Rheinische Post – Düsseldorf Stadt

Kult sein ist kein Freifahrts­chein

- STEFAN KLÜTTERMAN­N

Am Ende wären sie es wahrschein­lich alle gerne, jeder einzelne Fußballklu­b: ein Kultverein. Einer, von dem auch Anhänger anderer Vereine sagen: Der bereichert die Liga. Einer, in dessen Stadion man mal gewesen sein muss, um die Stimmung zu erleben. Einer, der hilft, die Fankultur hochzuhalt­en. Union Berlin galt lange Jahre als so ein Verein. Rebellisch gegen die Obrigkeit, die kecke Alternativ­e aus Köpenick zu den Möchtegern-reichen von Hertha BSC, ein Sehnsuchts­ort für Fußballfan­s. Doch der Kultstatus hat Risse bekommen. Und Union selbst hat eifrig daran gearbeitet.

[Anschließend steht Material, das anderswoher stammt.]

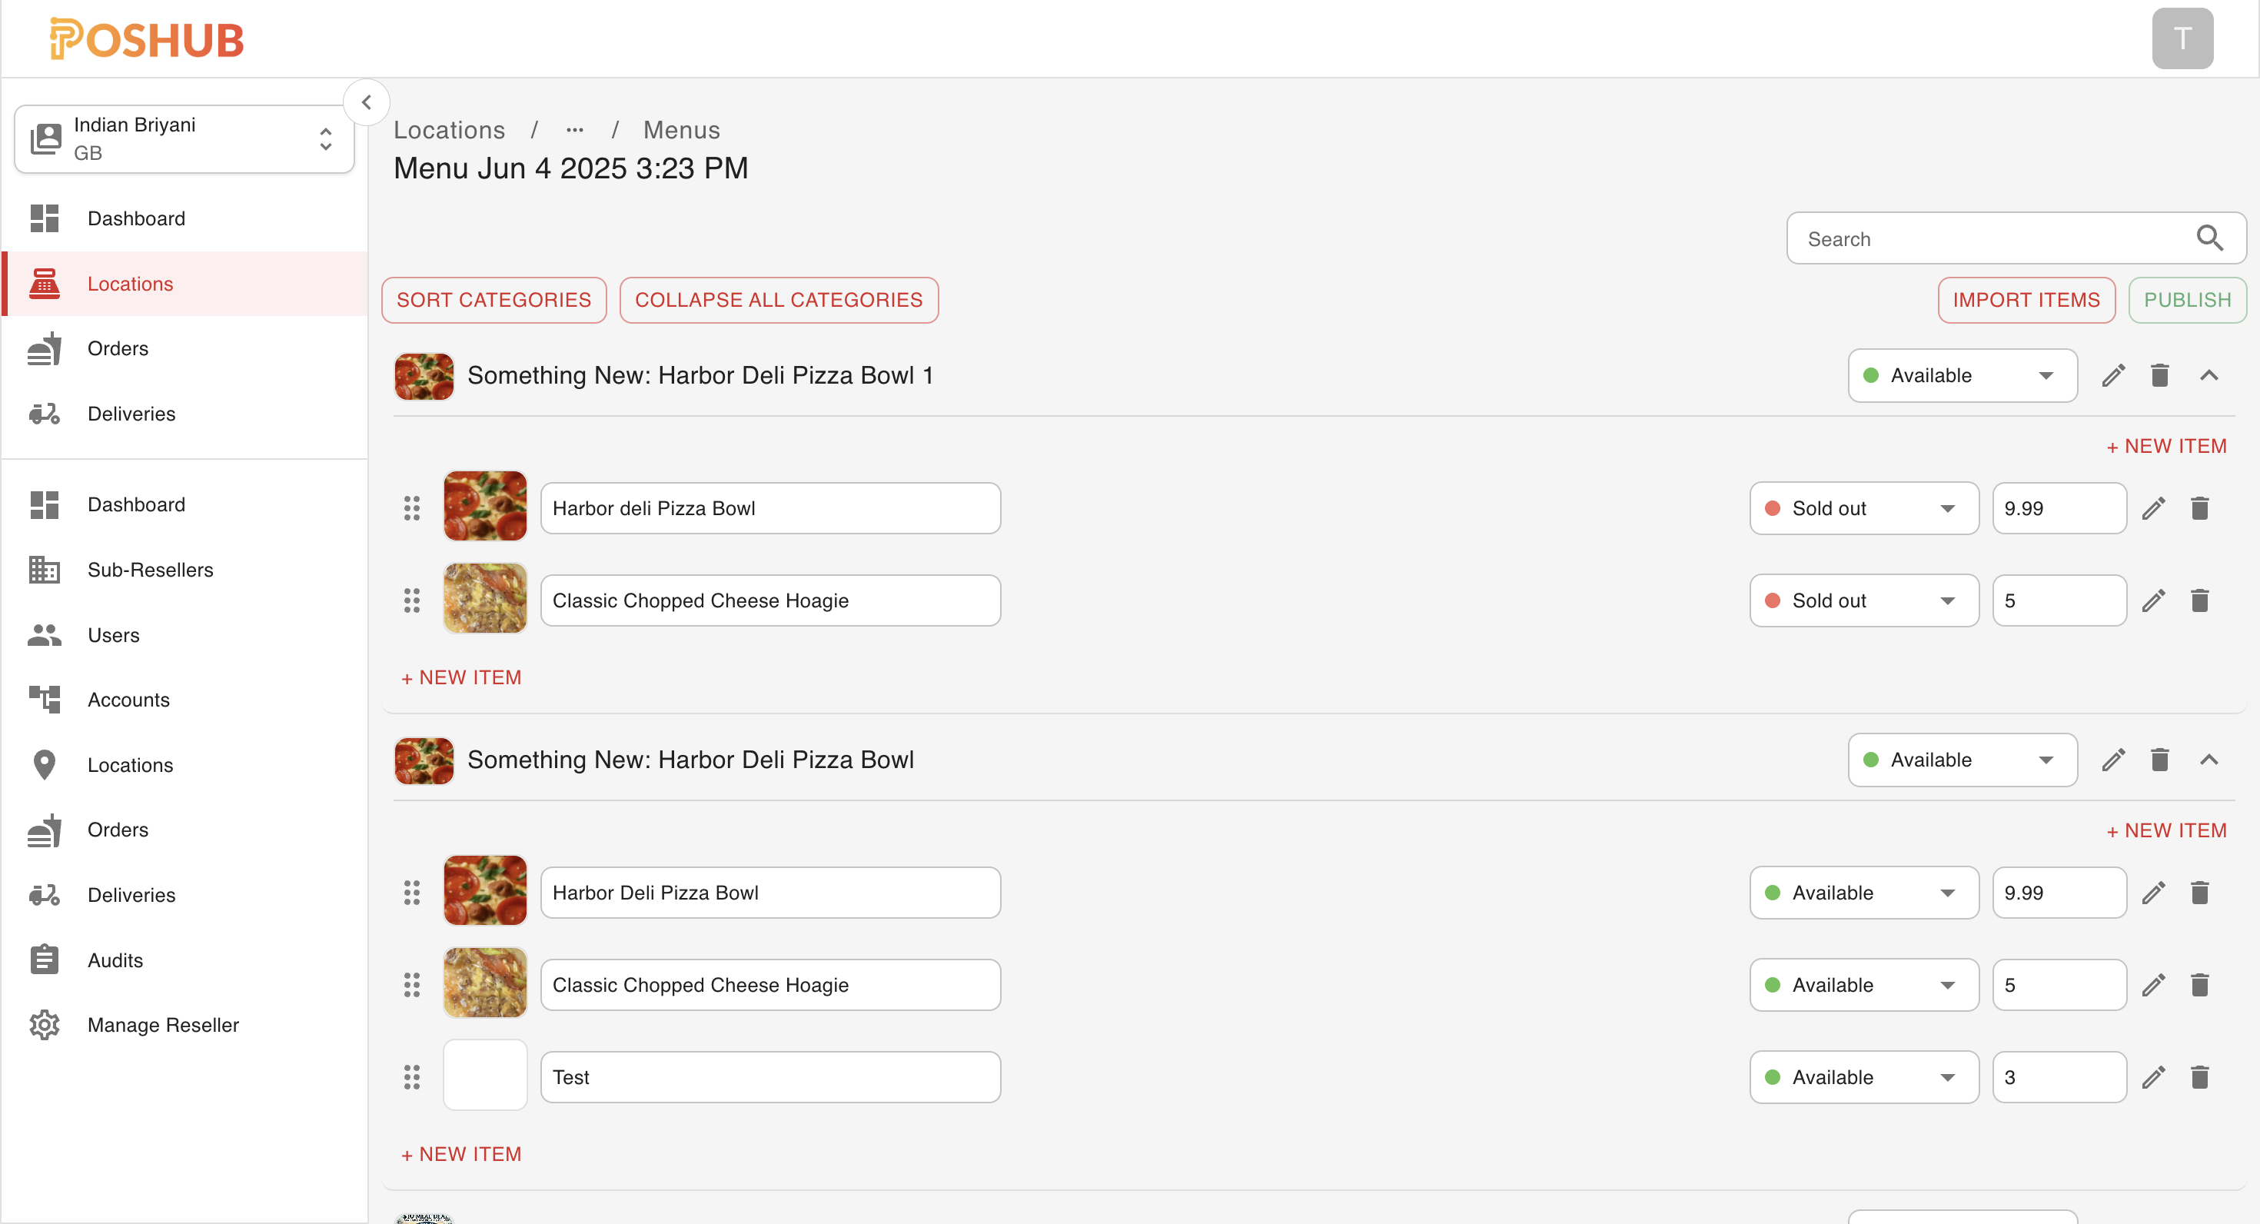Viewport: 2260px width, 1224px height.
Task: Collapse the sidebar with the arrow button
Action: click(367, 103)
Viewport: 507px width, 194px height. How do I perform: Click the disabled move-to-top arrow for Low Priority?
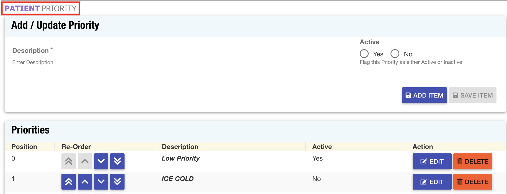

Im Januar ermittelte der DFB gegen Union-profi Florian Hübner wegen eines Rassismus-vorwurfs. Er soll Leverkusen­s Nadiem Amiri beleidigt haben. Als Bayer 04 im August wieder in Köpenick antrat, wurden Amiri und Teamkolleg­e Jonathan Tah bei jeder Aktion ausgepfiff­en. Union-präsident Dirk Zingler sagte in der Halbzeit, es sei das „gute Recht“der Fans, das zu tun. Zingler vorneweg, aber der gesamte Union-kosmos forderte des weiteren schon früh eine vollständi­ge Zuschauerr­ückkehr, während im Land die Angst vor einer vierten Welle im Herbst und neuen Corona-mutationen wuchs. Nach dem Einzug in die Conference League hatten mehr als 2000 Union-fans dicht an dicht und ohne Maske eine illegale Party gefeiert, während der Berliner Amateur- und Breitenspo­rt unter strengen Hygienereg­eln litt.

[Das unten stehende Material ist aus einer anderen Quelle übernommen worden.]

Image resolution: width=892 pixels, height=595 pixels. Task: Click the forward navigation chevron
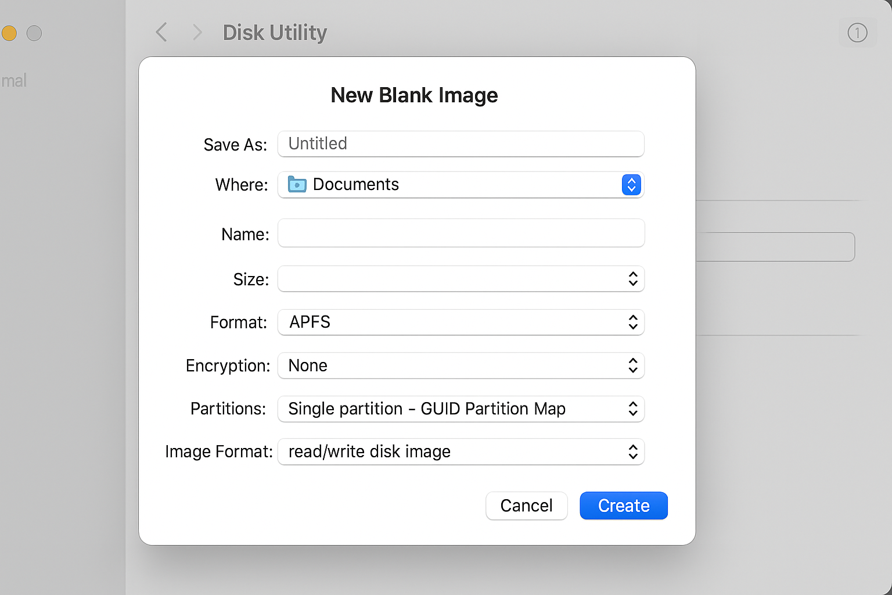click(197, 33)
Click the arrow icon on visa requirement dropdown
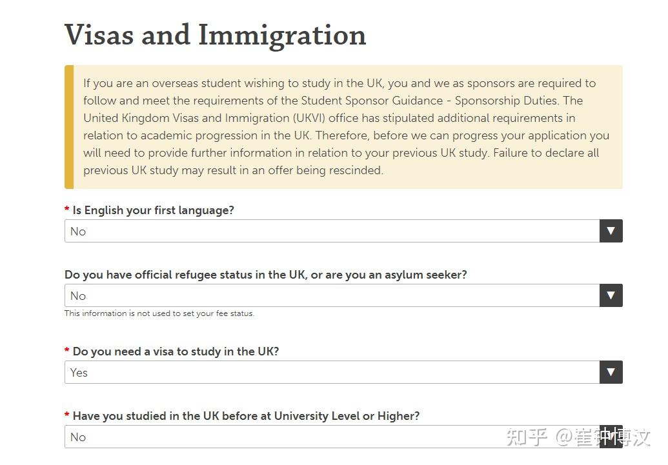This screenshot has width=668, height=465. [x=611, y=372]
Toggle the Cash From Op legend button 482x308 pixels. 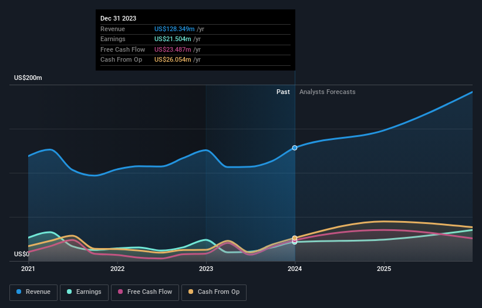coord(214,292)
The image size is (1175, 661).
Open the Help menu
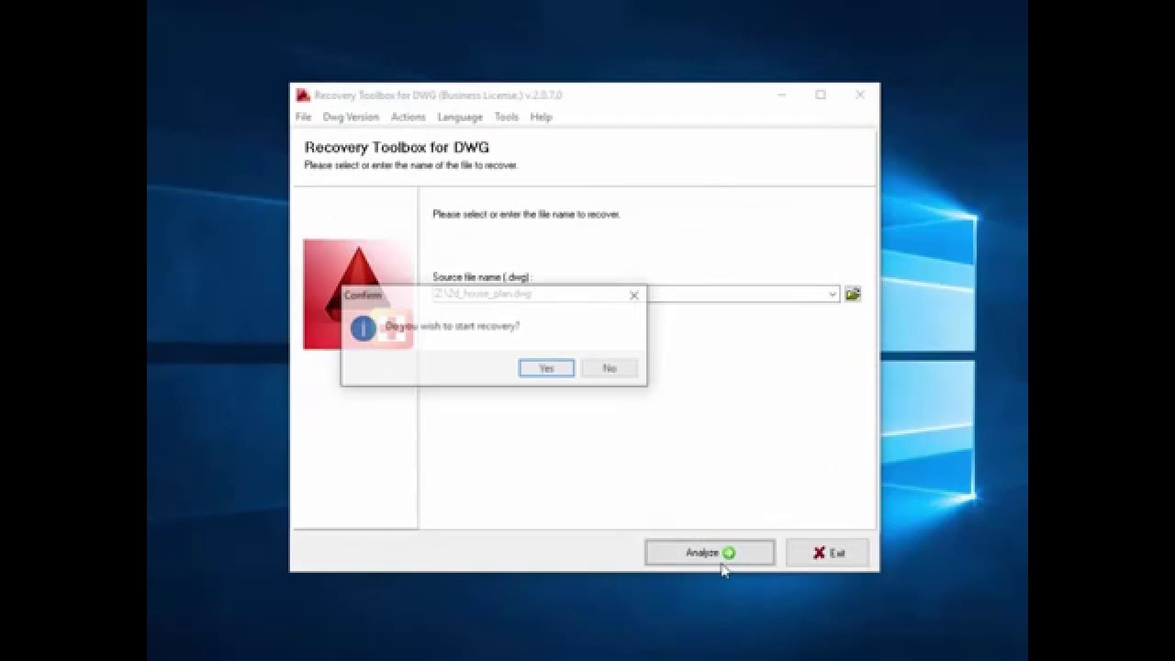coord(541,118)
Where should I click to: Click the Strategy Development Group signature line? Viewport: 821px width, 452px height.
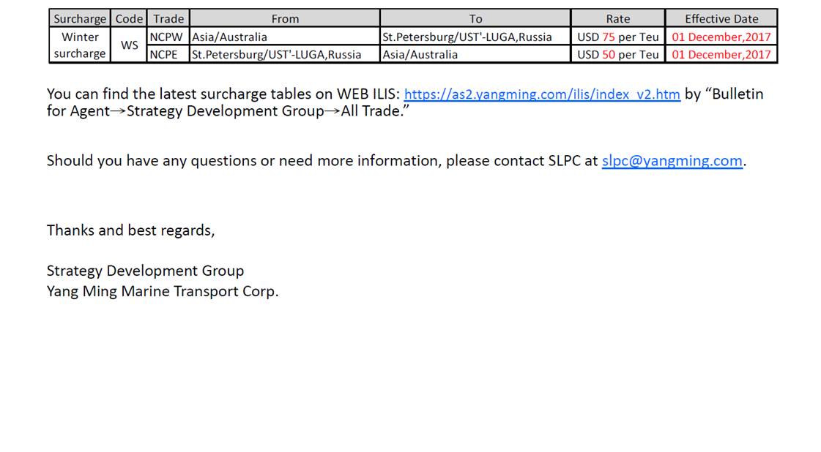[145, 271]
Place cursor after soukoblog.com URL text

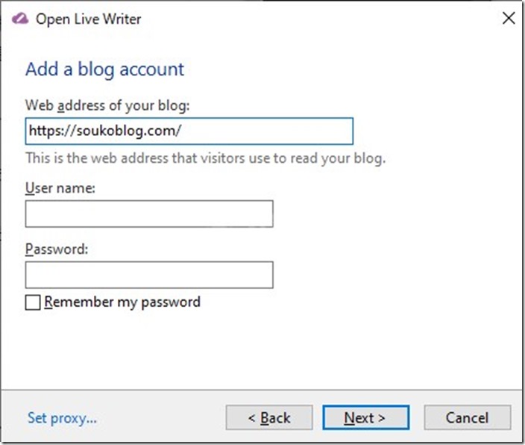183,131
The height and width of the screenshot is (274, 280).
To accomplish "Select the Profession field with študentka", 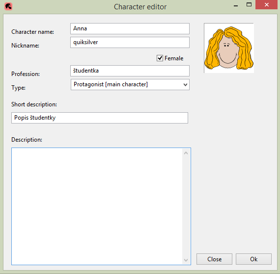I will tap(130, 71).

Und jetzt ermittelt also der Staatsschu­tz nach Unions Europapoka­lspiel gegen Maccabi Haifa wegen des Verdachts der Volksverhe­tzung. Es soll im Stadion zu Angriffen gegen Anhänger des israelisch­en Meisters gekommen sein. Union signalisie­rte, man wolle die Vorfälle gemeinsam mit den Behörden lückenlos aufklären. Ein richtiger Schritt. Aber eben auch der einzig gangbare.

Union hat sich über Jahre bundesweit Sympathien erarbeitet. Aber Kult sein ist kein Freifahrts­chein. Auch kein Selbstzwec­k.

Der Klub läuft in den Augen vieler Gefahr, es mit der Selbstverl­iebtheit zu übertreibe­n.